> [WORK REQUIRED]:
Rewrite all of the data below as a Markdown table with the columns Row and Line, giving each line its own numbered row. Skip blank lines and leave the pictures out.
** Start of GIVEN DATA **
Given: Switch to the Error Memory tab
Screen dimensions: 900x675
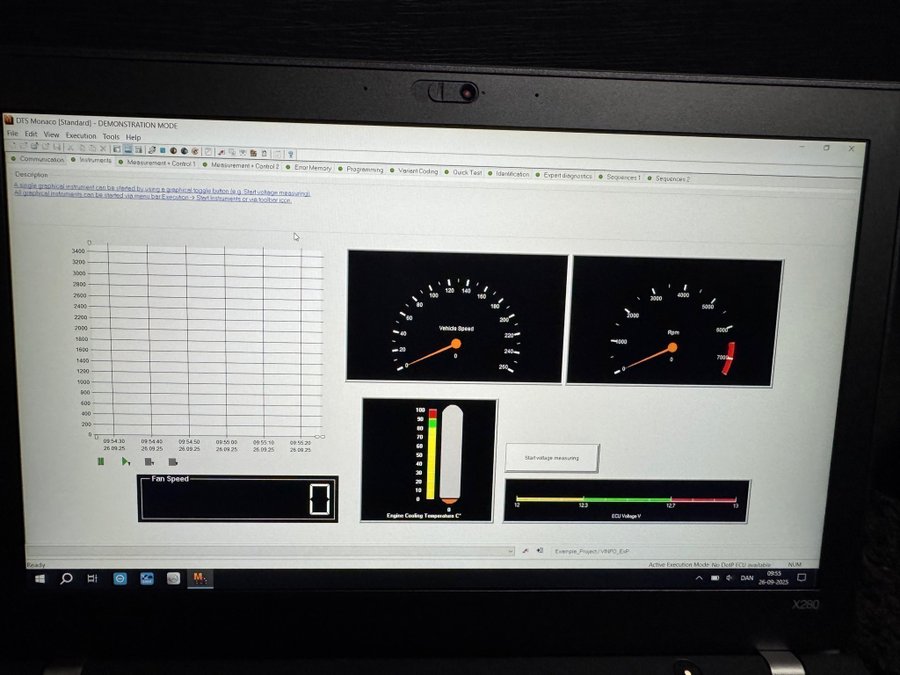Looking at the screenshot, I should click(x=312, y=168).
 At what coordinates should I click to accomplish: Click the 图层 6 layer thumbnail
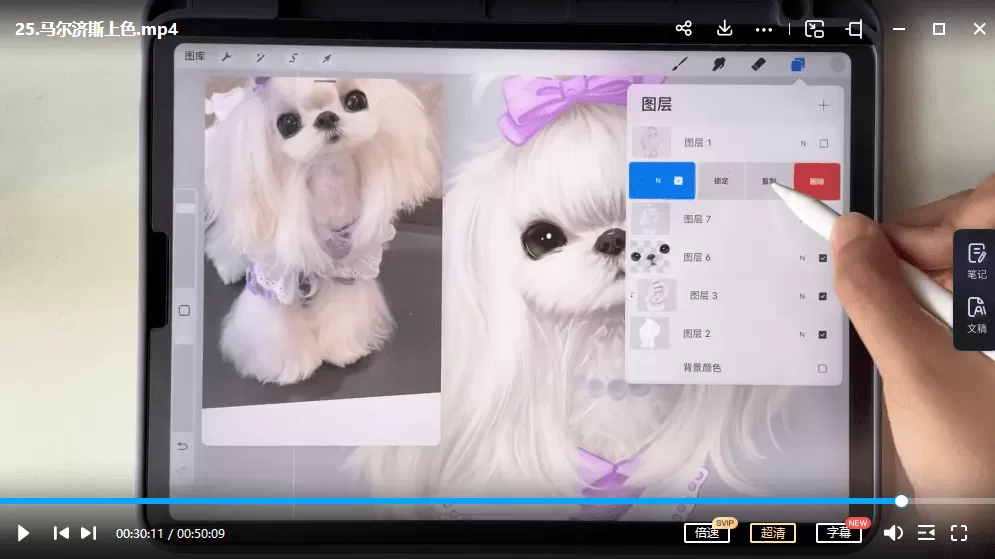tap(649, 258)
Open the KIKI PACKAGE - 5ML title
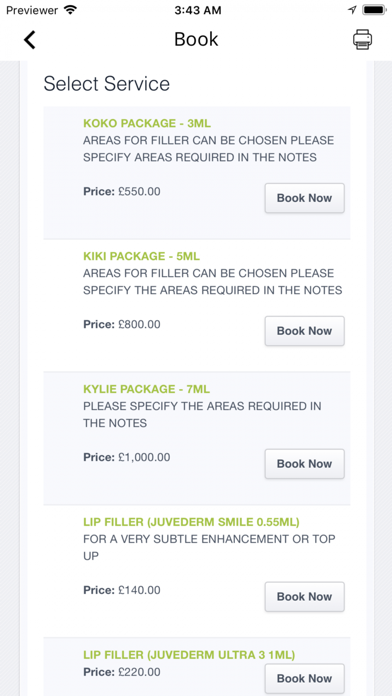Viewport: 392px width, 696px height. pyautogui.click(x=142, y=256)
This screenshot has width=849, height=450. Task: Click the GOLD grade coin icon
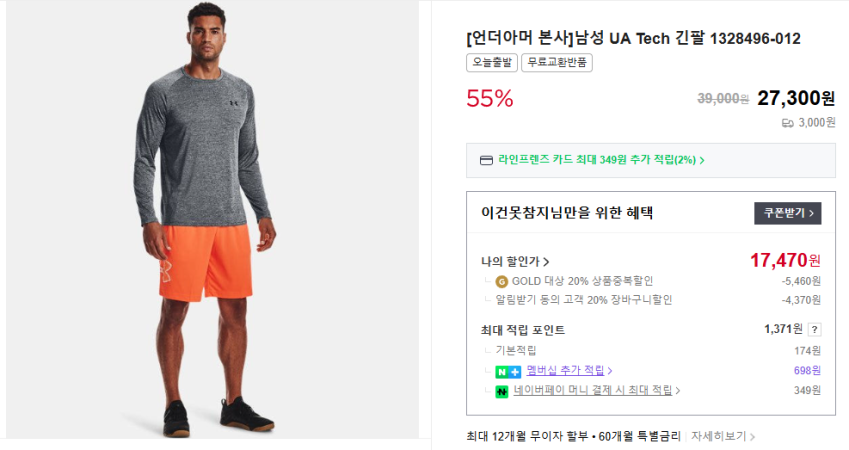501,281
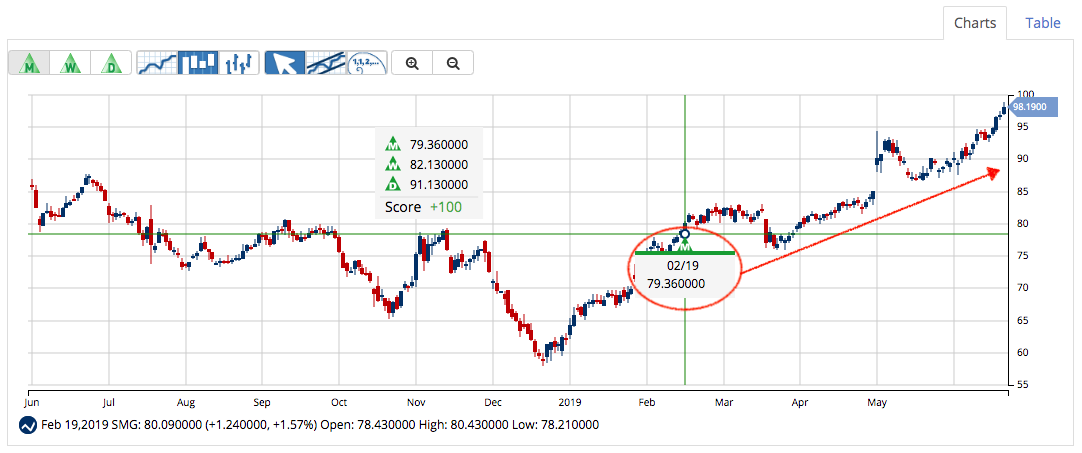Toggle the weekly (W) trade triangle
Image resolution: width=1082 pixels, height=453 pixels.
[x=70, y=63]
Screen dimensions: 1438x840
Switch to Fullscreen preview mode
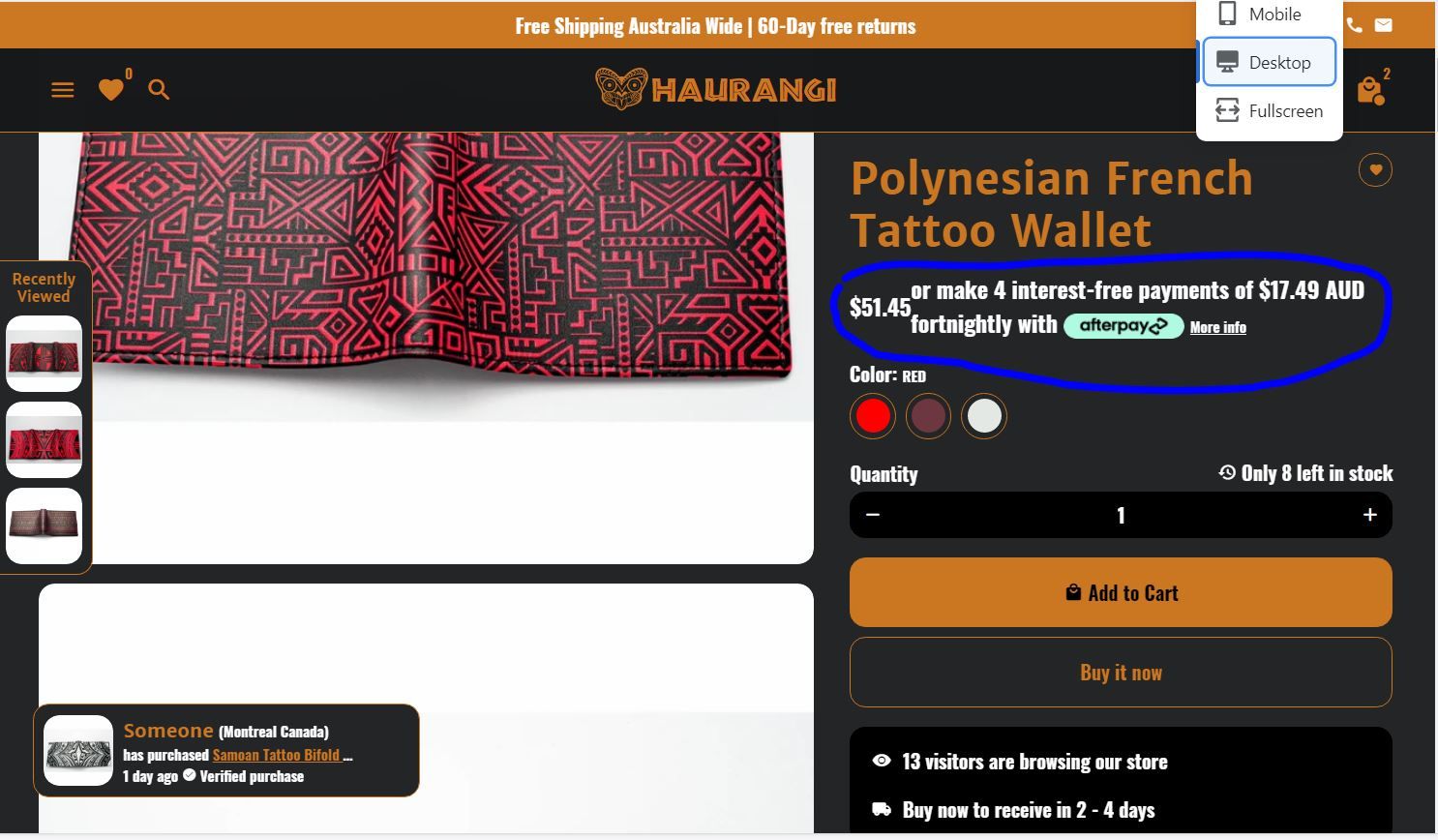pyautogui.click(x=1269, y=111)
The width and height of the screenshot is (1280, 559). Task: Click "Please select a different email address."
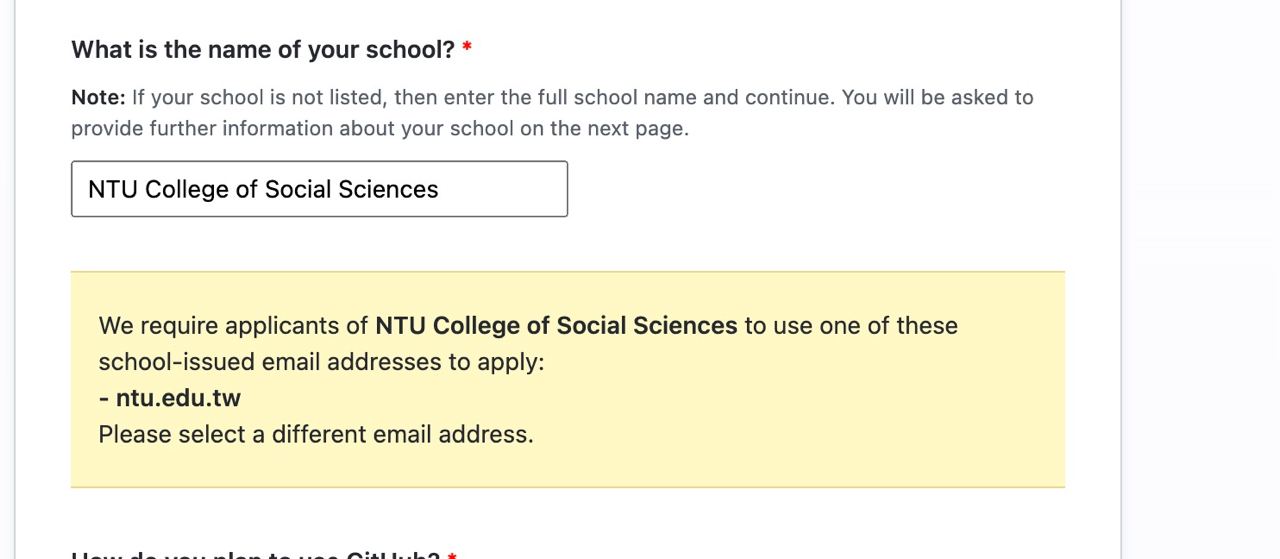(x=316, y=434)
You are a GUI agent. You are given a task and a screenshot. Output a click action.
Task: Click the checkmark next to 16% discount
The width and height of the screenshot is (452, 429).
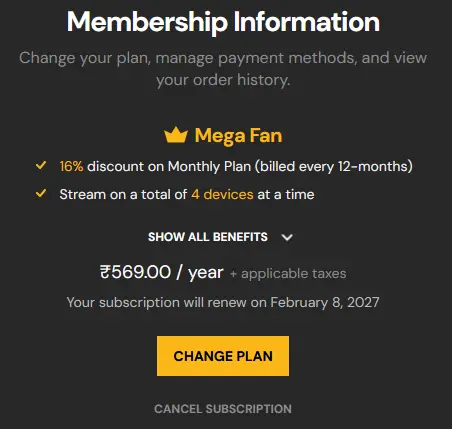(x=41, y=165)
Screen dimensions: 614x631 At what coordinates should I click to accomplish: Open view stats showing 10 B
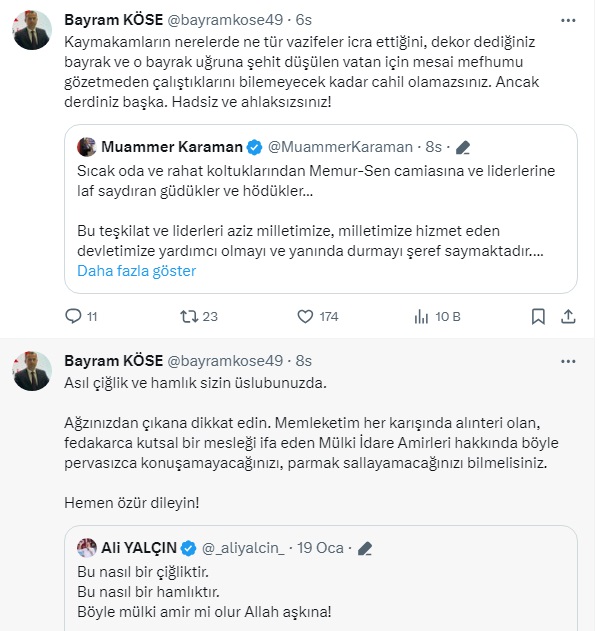[422, 317]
** End of GIVEN DATA **
> [ANSWER TO THE EXERCISE]:
| Row | Line |
|---|---|
| 1 | Given: Switch to the Error Memory tab |
| 2 | Screen dimensions: 900x675 |
| 3 | Looking at the screenshot, I should click(x=312, y=168). |
| 4 |  At what coordinates should I click to accomplish: Click the 图层 6 layer thumbnail |
| 5 | tap(649, 258) |
| 6 | Open the KIKI PACKAGE - 5ML title |
| 7 | Viewport: 392px width, 696px height. pyautogui.click(x=142, y=256) |
| 8 | This screenshot has width=849, height=450. Task: Click the GOLD grade coin icon |
| 9 | 501,281 |
| 10 | Toggle the weekly (W) trade triangle |
| 11 | Image resolution: width=1082 pixels, height=453 pixels. |
| 12 | [x=70, y=63] |
| 13 | Screen dimensions: 1438x840 |
| 14 | Switch to Fullscreen preview mode |
| 15 | pyautogui.click(x=1269, y=111) |
| 16 | The width and height of the screenshot is (1280, 559). Task: Click "Please select a different email address." |
| 17 | (x=316, y=434) |
| 18 | You are a GUI agent. You are given a task and a screenshot. Output a click action. |
| 19 | Task: Click the checkmark next to 16% discount |
| 20 | The width and height of the screenshot is (452, 429). |
| 21 | (x=41, y=165) |
| 22 | Screen dimensions: 614x631 At what coordinates should I click to accomplish: Open view stats showing 10 B |
| 23 | [422, 317] |